*** Opening of RECORDED DATA ***

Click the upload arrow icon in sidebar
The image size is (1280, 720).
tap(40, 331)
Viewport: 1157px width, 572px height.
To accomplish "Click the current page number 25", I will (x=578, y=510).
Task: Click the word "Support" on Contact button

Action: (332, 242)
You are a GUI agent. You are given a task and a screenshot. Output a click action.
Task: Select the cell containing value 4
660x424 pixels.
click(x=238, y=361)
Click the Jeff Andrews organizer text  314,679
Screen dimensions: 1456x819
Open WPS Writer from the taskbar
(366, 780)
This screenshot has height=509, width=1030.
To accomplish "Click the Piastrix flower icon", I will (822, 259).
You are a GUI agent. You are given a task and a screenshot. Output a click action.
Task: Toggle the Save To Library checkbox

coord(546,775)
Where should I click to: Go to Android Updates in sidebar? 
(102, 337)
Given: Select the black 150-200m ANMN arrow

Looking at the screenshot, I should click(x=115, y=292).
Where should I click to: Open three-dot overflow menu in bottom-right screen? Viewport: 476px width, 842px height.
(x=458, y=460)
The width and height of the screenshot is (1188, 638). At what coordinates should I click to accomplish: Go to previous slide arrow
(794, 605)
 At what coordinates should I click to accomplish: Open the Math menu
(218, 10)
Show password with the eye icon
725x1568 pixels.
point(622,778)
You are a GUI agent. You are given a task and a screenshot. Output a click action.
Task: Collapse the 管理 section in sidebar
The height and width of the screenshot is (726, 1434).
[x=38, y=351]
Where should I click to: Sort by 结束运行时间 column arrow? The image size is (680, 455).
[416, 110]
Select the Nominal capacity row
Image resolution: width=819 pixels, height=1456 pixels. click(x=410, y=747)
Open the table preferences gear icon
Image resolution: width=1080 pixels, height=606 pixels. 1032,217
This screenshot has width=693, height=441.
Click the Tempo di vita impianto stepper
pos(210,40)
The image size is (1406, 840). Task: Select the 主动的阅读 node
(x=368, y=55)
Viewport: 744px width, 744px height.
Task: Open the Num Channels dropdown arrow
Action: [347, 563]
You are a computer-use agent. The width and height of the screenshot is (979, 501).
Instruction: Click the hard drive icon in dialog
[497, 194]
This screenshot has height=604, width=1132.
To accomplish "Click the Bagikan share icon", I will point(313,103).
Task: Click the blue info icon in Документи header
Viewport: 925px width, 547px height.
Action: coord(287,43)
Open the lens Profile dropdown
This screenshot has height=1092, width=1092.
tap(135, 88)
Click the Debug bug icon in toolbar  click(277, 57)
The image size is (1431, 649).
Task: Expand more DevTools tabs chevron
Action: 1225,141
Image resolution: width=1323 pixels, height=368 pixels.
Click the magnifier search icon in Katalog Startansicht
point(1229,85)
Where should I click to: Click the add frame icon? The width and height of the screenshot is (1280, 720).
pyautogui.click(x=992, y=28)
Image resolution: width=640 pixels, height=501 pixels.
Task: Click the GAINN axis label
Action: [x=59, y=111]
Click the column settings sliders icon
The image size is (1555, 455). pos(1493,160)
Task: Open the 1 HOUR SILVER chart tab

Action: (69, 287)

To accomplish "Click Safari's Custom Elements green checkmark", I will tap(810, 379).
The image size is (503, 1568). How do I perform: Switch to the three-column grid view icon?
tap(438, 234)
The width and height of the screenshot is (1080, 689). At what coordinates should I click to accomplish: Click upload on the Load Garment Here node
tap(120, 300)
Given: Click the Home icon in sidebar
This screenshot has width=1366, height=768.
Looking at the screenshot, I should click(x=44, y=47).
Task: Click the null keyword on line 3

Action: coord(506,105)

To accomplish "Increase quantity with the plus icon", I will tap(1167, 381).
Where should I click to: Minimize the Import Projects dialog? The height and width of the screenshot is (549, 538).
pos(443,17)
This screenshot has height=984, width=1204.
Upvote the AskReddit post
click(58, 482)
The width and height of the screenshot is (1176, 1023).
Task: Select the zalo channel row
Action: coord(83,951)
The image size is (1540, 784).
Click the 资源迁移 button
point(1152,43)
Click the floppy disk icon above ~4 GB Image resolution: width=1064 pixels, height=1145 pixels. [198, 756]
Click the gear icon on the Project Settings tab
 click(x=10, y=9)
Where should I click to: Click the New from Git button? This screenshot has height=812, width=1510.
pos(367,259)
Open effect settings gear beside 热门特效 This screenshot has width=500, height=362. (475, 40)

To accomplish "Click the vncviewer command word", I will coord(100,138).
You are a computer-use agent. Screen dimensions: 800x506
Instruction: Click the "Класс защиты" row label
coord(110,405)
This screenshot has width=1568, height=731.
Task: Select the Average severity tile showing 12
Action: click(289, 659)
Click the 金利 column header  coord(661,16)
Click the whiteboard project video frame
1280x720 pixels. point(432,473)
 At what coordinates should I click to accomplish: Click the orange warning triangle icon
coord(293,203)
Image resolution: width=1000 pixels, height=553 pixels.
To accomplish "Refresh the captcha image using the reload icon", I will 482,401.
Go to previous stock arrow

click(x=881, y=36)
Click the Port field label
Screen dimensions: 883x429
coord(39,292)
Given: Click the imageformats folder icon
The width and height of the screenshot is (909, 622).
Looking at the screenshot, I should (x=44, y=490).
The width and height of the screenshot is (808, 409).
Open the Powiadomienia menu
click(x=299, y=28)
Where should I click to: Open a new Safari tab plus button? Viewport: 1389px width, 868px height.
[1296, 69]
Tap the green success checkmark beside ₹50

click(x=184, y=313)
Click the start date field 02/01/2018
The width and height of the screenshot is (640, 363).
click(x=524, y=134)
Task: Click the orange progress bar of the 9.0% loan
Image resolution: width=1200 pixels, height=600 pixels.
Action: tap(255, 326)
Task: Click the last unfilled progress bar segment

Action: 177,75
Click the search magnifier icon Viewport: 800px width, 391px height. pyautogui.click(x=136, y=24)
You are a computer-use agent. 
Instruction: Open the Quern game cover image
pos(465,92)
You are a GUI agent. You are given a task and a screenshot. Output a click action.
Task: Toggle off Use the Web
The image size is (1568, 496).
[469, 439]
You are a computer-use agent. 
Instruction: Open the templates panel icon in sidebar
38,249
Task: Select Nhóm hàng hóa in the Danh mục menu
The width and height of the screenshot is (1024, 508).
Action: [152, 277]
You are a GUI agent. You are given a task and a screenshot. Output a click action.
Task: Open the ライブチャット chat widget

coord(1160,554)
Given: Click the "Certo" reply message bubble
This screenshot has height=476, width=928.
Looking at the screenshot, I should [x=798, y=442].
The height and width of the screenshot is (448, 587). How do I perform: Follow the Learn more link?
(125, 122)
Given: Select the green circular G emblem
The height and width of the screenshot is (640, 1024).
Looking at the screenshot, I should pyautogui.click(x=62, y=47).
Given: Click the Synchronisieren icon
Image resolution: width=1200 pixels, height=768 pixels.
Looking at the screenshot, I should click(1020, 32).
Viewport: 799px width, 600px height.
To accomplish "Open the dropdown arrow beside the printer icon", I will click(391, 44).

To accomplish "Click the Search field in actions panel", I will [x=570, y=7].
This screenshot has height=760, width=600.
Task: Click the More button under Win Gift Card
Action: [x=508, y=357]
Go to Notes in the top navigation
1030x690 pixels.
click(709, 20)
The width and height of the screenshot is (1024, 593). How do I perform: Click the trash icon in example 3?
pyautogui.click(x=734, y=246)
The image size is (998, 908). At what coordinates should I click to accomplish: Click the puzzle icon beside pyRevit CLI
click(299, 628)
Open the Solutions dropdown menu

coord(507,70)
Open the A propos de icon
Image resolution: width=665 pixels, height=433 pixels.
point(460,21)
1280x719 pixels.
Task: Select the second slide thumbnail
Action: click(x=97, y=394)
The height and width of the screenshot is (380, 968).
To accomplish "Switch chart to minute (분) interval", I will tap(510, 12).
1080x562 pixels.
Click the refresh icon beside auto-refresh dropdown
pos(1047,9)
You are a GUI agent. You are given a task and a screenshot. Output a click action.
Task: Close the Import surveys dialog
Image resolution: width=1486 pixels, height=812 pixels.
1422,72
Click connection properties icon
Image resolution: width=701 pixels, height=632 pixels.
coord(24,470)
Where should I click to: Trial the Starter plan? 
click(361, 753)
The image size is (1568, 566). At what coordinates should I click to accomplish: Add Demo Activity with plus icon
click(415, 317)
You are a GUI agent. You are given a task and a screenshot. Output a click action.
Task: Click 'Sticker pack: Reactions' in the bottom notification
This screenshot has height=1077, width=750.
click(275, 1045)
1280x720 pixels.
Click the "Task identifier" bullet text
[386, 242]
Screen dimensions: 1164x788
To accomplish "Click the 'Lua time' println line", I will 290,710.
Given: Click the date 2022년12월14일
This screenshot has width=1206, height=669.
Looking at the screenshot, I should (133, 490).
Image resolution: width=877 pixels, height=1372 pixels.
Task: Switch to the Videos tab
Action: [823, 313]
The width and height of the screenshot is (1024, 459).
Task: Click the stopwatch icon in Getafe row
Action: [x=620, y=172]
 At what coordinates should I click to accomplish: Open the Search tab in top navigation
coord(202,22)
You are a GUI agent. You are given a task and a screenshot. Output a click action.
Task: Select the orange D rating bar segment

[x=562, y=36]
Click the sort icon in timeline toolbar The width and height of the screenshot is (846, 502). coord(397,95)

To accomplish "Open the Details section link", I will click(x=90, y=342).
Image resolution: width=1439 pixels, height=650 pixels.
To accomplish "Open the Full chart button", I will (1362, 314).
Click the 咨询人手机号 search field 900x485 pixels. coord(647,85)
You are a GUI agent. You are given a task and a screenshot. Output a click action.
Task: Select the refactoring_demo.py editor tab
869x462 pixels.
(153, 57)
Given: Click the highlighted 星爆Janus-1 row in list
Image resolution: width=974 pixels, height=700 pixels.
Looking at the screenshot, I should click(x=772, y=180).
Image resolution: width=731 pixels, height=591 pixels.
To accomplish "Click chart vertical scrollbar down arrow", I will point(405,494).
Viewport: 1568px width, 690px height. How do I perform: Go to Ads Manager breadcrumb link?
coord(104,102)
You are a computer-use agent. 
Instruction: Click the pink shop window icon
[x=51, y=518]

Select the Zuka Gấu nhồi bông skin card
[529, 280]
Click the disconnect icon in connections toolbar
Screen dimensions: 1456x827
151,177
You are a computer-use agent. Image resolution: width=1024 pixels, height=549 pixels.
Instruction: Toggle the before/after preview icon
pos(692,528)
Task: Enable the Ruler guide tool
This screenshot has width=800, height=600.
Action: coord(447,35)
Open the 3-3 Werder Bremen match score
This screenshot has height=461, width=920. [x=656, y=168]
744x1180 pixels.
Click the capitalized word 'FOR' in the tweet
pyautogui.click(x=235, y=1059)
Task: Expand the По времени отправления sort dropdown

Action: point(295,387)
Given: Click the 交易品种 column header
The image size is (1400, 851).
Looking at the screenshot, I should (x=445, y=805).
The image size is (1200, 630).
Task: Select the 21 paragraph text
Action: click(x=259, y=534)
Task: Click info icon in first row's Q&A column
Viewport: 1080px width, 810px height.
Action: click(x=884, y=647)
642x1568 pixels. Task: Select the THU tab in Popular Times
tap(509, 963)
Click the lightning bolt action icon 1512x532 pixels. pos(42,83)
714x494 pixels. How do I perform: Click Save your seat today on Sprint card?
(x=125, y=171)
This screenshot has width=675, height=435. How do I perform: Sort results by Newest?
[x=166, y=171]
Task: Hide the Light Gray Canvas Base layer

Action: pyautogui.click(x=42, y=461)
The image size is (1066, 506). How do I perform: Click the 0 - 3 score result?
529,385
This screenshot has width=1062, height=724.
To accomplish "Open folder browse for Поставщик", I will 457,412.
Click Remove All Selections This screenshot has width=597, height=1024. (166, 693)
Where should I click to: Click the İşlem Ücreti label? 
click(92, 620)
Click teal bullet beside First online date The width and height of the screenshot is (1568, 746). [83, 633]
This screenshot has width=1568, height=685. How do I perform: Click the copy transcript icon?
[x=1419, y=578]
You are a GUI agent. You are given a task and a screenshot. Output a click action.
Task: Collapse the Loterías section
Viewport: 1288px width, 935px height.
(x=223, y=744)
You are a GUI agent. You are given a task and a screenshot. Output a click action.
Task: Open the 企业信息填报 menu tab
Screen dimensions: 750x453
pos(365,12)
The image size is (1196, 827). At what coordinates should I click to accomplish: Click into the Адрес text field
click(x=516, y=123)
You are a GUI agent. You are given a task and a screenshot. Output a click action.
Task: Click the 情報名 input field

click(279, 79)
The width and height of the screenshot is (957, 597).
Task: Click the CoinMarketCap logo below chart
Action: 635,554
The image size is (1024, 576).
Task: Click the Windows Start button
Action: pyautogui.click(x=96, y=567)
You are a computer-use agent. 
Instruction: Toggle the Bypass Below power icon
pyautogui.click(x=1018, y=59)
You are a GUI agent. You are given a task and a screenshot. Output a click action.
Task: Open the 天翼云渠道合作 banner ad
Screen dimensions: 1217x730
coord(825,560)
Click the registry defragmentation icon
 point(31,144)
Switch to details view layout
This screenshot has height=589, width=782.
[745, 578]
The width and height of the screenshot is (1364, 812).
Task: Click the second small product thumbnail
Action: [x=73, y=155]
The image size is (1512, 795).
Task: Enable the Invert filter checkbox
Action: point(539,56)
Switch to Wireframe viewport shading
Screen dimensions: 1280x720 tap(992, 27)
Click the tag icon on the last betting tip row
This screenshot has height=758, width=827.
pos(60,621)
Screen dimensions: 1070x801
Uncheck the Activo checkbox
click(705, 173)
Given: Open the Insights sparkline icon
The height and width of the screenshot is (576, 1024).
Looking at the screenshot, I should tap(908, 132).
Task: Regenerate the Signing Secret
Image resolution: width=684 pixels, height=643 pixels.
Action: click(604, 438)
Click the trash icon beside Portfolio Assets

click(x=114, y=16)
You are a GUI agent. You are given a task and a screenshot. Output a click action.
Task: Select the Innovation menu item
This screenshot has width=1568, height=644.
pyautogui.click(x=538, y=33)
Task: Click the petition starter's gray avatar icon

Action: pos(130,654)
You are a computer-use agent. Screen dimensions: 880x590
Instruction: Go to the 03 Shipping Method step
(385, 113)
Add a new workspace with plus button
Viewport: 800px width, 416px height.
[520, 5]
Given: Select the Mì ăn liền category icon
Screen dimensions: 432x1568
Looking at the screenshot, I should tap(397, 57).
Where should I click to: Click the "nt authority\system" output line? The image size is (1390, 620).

*** Close of RECORDED DATA ***

## AIM OF THE TASK
Look above for the line holding "Where should I click to: Click the İşlem" and the line holding "Given: Open the Insights sparkline icon", then output exactly those two lines and every line between them, nothing more.

## EXPECTED ANSWER
Where should I click to: Click the İşlem Ücreti label? 
click(92, 620)
Click teal bullet beside First online date The width and height of the screenshot is (1568, 746). [83, 633]
This screenshot has width=1568, height=685. How do I perform: Click the copy transcript icon?
[x=1419, y=578]
You are a GUI agent. You are given a task and a screenshot. Output a click action.
Task: Collapse the Loterías section
Viewport: 1288px width, 935px height.
(x=223, y=744)
You are a GUI agent. You are given a task and a screenshot. Output a click action.
Task: Open the 企业信息填报 menu tab
Screen dimensions: 750x453
pos(365,12)
The image size is (1196, 827). At what coordinates should I click to accomplish: Click into the Адрес text field
click(x=516, y=123)
You are a GUI agent. You are given a task and a screenshot. Output a click action.
Task: Click the 情報名 input field

click(279, 79)
The width and height of the screenshot is (957, 597).
Task: Click the CoinMarketCap logo below chart
Action: 635,554
The image size is (1024, 576).
Task: Click the Windows Start button
Action: pyautogui.click(x=96, y=567)
You are a computer-use agent. 
Instruction: Toggle the Bypass Below power icon
pyautogui.click(x=1018, y=59)
You are a GUI agent. You are given a task and a screenshot. Output a click action.
Task: Open the 天翼云渠道合作 banner ad
Screen dimensions: 1217x730
coord(825,560)
Click the registry defragmentation icon
 point(31,144)
Switch to details view layout
This screenshot has height=589, width=782.
[745, 578]
The width and height of the screenshot is (1364, 812).
Task: Click the second small product thumbnail
Action: [x=73, y=155]
The image size is (1512, 795).
Task: Enable the Invert filter checkbox
Action: point(539,56)
Switch to Wireframe viewport shading
Screen dimensions: 1280x720 tap(992, 27)
Click the tag icon on the last betting tip row
This screenshot has height=758, width=827.
pos(60,621)
Screen dimensions: 1070x801
Uncheck the Activo checkbox
click(705, 173)
Given: Open the Insights sparkline icon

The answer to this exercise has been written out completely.